§ **Input for this task**:
-*-

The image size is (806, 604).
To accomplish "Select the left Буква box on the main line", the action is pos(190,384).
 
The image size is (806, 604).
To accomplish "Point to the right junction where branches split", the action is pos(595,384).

-*-

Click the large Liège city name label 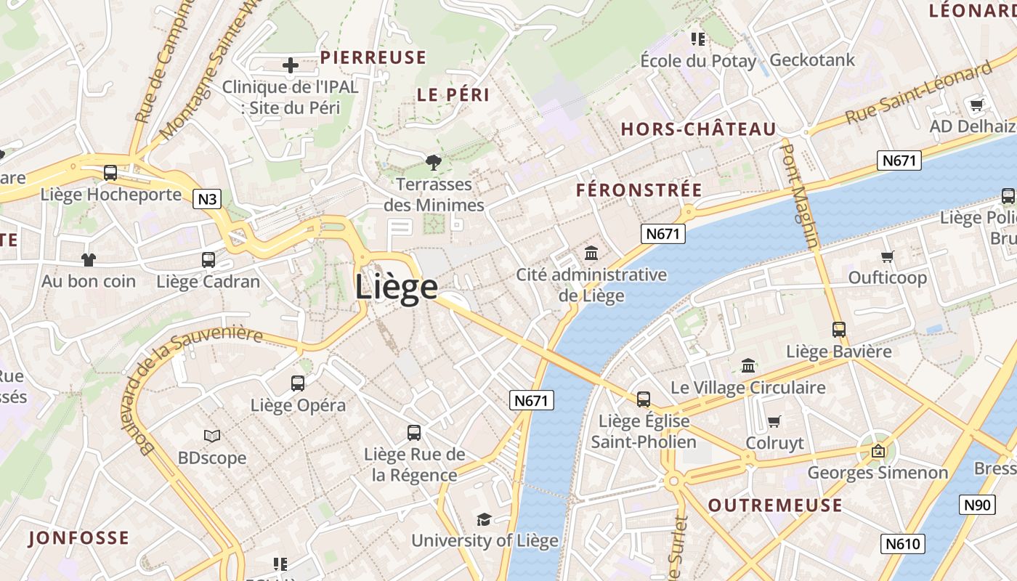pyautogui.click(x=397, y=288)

-*-

§ **Written instruction**: Please find every line in the records that contains the word "accomplish", and copy each of those lines.

§ **Problem solution**:
To accomplish "Select the left Буква box on the main line", the action is pos(190,384).
To accomplish "Point to the right junction where branches split", the action is pos(595,384).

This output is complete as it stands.